Era mucha coincidencia.
Esa sensación parecida al horror volvió más fuerte que antes.
Me tomé las sienes en un impulsó de frenar mi propio miedo. ¿Había matado al perro?, ¿O había sido mi pluma?
Las coincidencias existen, fue lo único que me calmó, pensé aquella frase una y otra vez, incluso llegué a pronunciarla en voz alta. Las coincidencias existen.
Aquella noche dormí envuelta en pesadillas. Soñaba con la pluma y el tintero, escribía y las palabras que salían de la pluma se volvían de azul a rojas. La tinta añil era remplazada por sangre, por muerte.
La noche me había servido de catarsis. Mis ideas se habían aclarado y el miedo apaciguado. Podía pensar con claridad e idear un plan que comprobara lo que temía. 
Volví a sentarme en aquel escritorio rústico, bañé la punta de metal en el tintero, que anoche en mis sueños estaba llenó de sangre. Y comencé a escribir, sin importarme que el sol se filtrara por la ventana, no podía esperar a la noche para comprobarlo, necesitaba tener las pruebas ahora mismo, y no había mejor manera que comprobarlo en carne propia. Yo sería la protagonista de mi nueva historia. Sé que podía morir si mi pluma era asesina, lo sabía bien, pero no podía quedarme de brazos cruzados, si resultaba que tenía la capacidad de matar mediante mi escritura, incluso sabiéndolo no desistiría en mi menester, no podía, nunca podría soltar la pluma, y lo sabía y por eso mismo opté que él último cuento que escribiría, yo sería el objetivo. No mataría a nadie más.    

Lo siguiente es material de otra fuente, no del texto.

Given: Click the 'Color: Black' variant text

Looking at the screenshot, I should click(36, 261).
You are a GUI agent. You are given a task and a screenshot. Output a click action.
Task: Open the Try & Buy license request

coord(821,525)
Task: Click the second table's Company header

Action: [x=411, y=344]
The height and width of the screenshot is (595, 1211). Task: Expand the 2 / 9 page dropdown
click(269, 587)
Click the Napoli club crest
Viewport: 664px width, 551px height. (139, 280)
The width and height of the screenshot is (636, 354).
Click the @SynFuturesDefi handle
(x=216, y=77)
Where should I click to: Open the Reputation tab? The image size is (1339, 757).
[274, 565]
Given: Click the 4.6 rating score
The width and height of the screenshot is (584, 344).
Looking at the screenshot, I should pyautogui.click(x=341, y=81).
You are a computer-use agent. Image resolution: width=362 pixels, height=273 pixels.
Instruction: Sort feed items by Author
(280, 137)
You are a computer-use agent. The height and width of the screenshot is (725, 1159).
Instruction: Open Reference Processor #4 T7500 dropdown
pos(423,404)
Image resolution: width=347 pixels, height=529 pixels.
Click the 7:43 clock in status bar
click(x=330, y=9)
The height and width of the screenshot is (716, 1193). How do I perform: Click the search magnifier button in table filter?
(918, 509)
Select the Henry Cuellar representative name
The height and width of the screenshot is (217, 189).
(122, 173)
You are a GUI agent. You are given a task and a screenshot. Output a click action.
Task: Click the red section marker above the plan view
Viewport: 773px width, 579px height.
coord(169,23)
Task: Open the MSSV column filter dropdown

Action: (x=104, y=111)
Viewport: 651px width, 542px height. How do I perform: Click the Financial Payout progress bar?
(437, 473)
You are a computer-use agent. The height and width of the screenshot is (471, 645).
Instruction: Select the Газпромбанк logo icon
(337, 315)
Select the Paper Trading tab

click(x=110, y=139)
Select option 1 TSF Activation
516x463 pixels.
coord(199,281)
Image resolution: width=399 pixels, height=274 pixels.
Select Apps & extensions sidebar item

Entonces este pedazo de papel que has encontrado, podría ser mi último relato. Y si me preguntas como pienso terminar con mi vida, pues te lo diré. Soy amante de personajes de vidas trágicas, adoró que las palabras tengan imagen fría y oscura, pero al mismo tiempo que causen sensaciones de calor y misterio. Entonces si tuviera la posibilidad de elegir mi propia muerte, lo haría de la siguiente manera:
Rebeca Aja aquella noche no durmió. Sabía que era su fin, y esperó a la muerte sentada en su cama, expectante, envuelta por cientos de diferentes emociones, era verdad que tenía miedo, esa misma noche conocería a la muerte, era muy joven todavía, y lo sabía, pero al mismo tiempo estaba emocionada, porque sería la única persona que sería capaz de ver la muerte con sus propios ojos. Ella lo deseó, y sabía que si lo deseaba y lo ponía por escrito se haría realidad. Deseó ver a la muerte a la cara antes de morir. Deseó ser la única persona en la historia de la humanidad que fuera capaz de conocerla, de adelantarse a ella, de ordenarle. Y todo eso lo escribió, aquí esta su última escritura, y esta noche esperara a la muerte sentada en su cama.